EXERCISE DETAILS
Please decide whether each statement agrees with the supergravity passage, answering yes or no and quoting the passage's deciding words. (a) N=6 supergravity in five dimensions is associated to the N=3 superconformal algebra in four dimensions. (b) N=6 supergravity is the same as N=8 supergravity. (c) Theories whose number of supersymmetries is not a power of two can be obtained by standard compactifications of superstring theories.

Among the latter is the class of theories for which the number of
supersymmetries $N$ is not a power of two, and that can not, therefore,
be obtained by standard compactifications of superstring theories.

The most familiar examples are  $O(N)$ $AdS_4$ supergravities with $N=5,6$,
corresponding to three-dimensional superconformal algebras $OSp(N/4)$
\cite{nahm}.

Another example, which is the one considered in this note, is $N=6$
$AdS_5$ supergravity\footnote{Stringy constructions of $N=6$ 5D supergravity in
flat space $M_5$ were given in \cite{koun,harv}} in five dimensions, associated
to the $N=3$ superconformal algebra in $d=4$ dimensions.

An immediate puzzling feature of this particular case is, of course, the fact
that $N=3$, $d=4$ Yang-Mills theory is known to be the same as $N=4$
Yang-Mills theory, although the corresponding superalgebras ($SU(2,2/N)$
\cite{nahm})
are different. Multiplets with spin greater than one are however different in
the two theories, and $N=6$ supergravity is not the same as $N=8$
\cite{cremmer}.

In this note, we show that the existence of $N=6$ supergravity, at least
classically, may be related to some properties of the OPE of $N=4$ Yang-Mills
theory, at least in a regime in which a certain symmetry is supposed to hold.

EXTRACTED ENTRIES
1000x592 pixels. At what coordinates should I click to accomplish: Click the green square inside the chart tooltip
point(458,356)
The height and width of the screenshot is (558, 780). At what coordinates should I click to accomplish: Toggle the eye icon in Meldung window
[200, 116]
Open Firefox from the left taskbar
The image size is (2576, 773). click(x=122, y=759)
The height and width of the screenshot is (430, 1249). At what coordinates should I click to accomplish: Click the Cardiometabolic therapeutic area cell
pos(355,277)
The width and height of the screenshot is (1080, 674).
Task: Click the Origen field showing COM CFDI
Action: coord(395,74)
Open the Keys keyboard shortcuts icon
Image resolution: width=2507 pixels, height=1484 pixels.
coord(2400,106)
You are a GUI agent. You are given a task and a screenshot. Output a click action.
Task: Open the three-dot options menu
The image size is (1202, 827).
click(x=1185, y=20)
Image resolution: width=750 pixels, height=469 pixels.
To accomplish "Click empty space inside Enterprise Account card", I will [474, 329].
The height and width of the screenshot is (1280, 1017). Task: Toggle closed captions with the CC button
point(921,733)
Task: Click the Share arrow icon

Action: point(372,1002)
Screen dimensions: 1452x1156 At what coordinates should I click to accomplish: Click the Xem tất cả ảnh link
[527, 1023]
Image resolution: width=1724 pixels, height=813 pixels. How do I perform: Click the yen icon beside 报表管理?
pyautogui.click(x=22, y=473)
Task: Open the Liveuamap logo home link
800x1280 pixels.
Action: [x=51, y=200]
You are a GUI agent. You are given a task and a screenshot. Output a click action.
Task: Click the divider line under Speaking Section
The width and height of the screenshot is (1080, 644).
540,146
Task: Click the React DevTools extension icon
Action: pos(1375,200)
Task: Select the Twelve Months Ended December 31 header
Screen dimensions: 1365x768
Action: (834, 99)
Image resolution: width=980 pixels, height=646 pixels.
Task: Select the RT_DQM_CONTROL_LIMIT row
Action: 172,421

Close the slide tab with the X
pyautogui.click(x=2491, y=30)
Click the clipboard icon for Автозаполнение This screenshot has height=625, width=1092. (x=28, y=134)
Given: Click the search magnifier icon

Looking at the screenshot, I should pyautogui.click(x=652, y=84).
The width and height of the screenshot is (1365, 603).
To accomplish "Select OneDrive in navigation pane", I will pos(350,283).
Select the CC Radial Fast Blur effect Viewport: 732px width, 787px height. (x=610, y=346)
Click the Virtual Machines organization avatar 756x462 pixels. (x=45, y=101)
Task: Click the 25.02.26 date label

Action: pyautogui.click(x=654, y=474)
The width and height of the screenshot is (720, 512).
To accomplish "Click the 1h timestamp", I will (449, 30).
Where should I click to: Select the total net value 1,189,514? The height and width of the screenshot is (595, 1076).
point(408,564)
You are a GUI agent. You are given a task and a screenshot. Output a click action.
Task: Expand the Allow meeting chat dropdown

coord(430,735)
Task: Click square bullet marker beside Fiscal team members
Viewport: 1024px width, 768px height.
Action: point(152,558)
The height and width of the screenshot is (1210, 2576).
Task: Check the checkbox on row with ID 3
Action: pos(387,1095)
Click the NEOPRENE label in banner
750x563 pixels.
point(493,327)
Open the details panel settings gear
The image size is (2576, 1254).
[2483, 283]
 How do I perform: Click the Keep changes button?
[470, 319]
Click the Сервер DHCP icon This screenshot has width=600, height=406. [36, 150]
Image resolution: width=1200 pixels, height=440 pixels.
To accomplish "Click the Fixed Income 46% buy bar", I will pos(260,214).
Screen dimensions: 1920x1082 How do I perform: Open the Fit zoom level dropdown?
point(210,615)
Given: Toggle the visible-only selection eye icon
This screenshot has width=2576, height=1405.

PROBLEM SOLUTION
(a) Yes: "associated to the $N=3$ superconformal algebra in $d=4$ dimensions"
(b) No: "$N=6$ supergravity is not the same as $N=8$"
(c) No: "can not, therefore, be obtained by standard compactifications of superstring theories"